The following are typical errors I see when students come to me for help with AP Calculus AB and BC:
- Notation errors: Using incorrect or inconsistent notation, such as writing dy/dx as d(y)/d(x) or mixing up integration and differentiation symbols.
- Chain rule mistakes: Forgetting to apply the chain rule when differentiating or integrating composite functions, leading to incorrect results. Remember, the outside function is usually a trig function: sin (3x+5) , the base of an exponential function: e5x-3, or a logarithm ln(6x).
- Improper use of limits: Misunderstanding or misapplying the concept of limits, such as when calculating derivatives or evaluating definite integrals, especially as the denominator approaches 0 or infinity.
- Integration errors: Failing to recognize the need for substitution, integration by parts, or other techniques when evaluating integrals.
- Mistakes with u-substitution: Forgetting to change the limits of integration when performing u-substitution, or not correctly substituting back the original variable after integrating.
- Confusing related rates and optimization problems: Misinterpreting the given information or not correctly setting up equations to solve related rates or optimization problems.

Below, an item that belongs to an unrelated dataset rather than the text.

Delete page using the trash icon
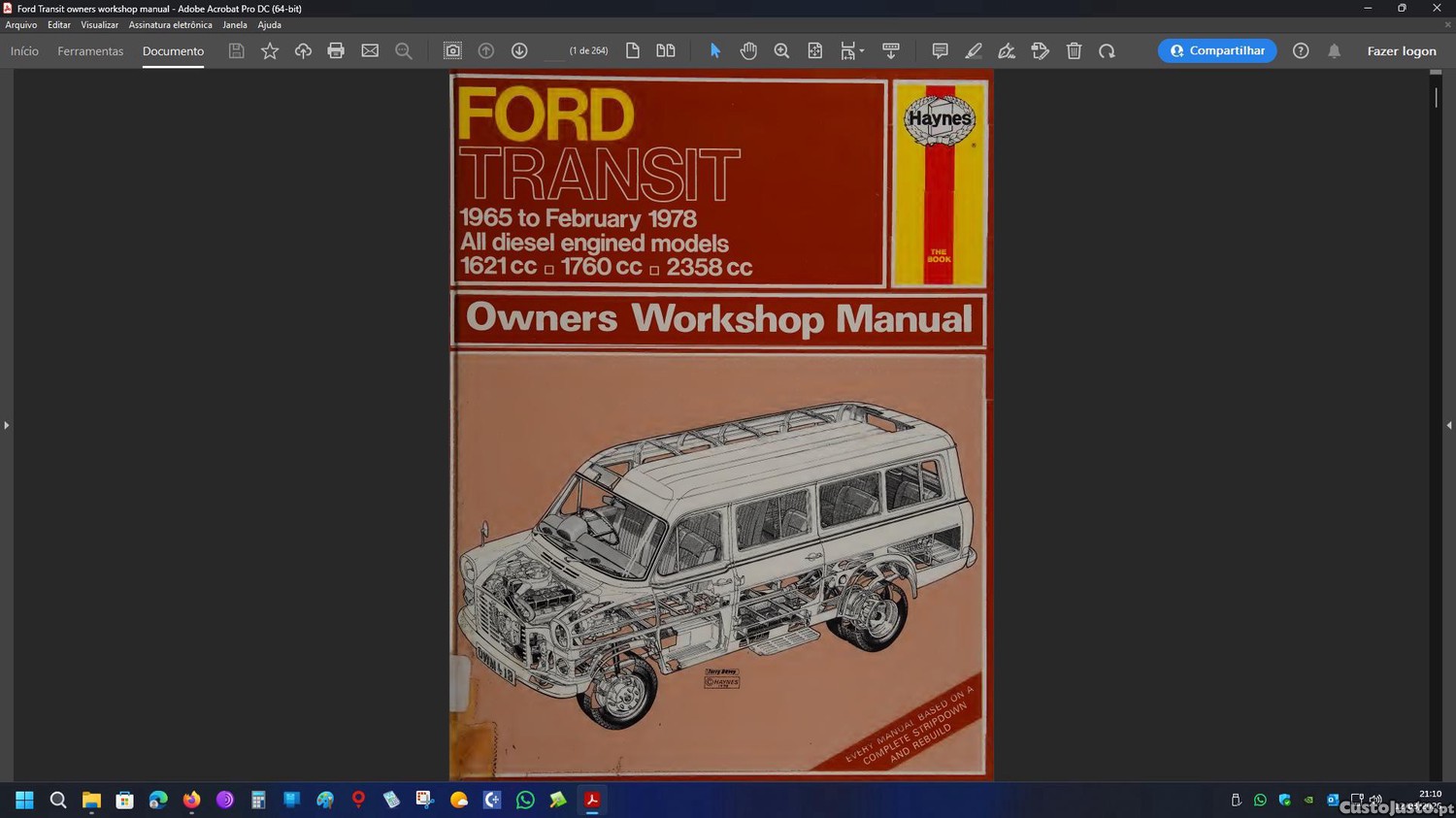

There are a handful of types of each problem that you will likely be expected to know how to set up.
- Overlooking the Mean Value Theorem (MVT) or Rolle’s Theorem: Failing to recognize when these theorems can be applied to support solutions or provide insights.
- Calculating areas and volumes incorrectly: Misapplying methods for finding areas under curves, or volumes of solids, such as forgetting to square the radius in the disk method or not using the correct axis of rotation for the shell method.
- Errors in interpreting the graph: Misreading or misinterpreting the information given by a graph, such as mistaking relative extrema for absolute extrema or not recognizing points of inflection.
- Arithmetic and algebraic errors: Making simple arithmetic or algebraic mistakes, like incorrectly factoring or expanding expressions, forgetting negative signs, or miscalculating derivatives or integrals.
- Not practicing answering the FRQ (free response questions) with official solutions in order to understand how to show your work for full credit
To avoid these mistakes, students should practice problems, review concepts, and develop good test-taking strategies, like double-checking work and managing time effectively.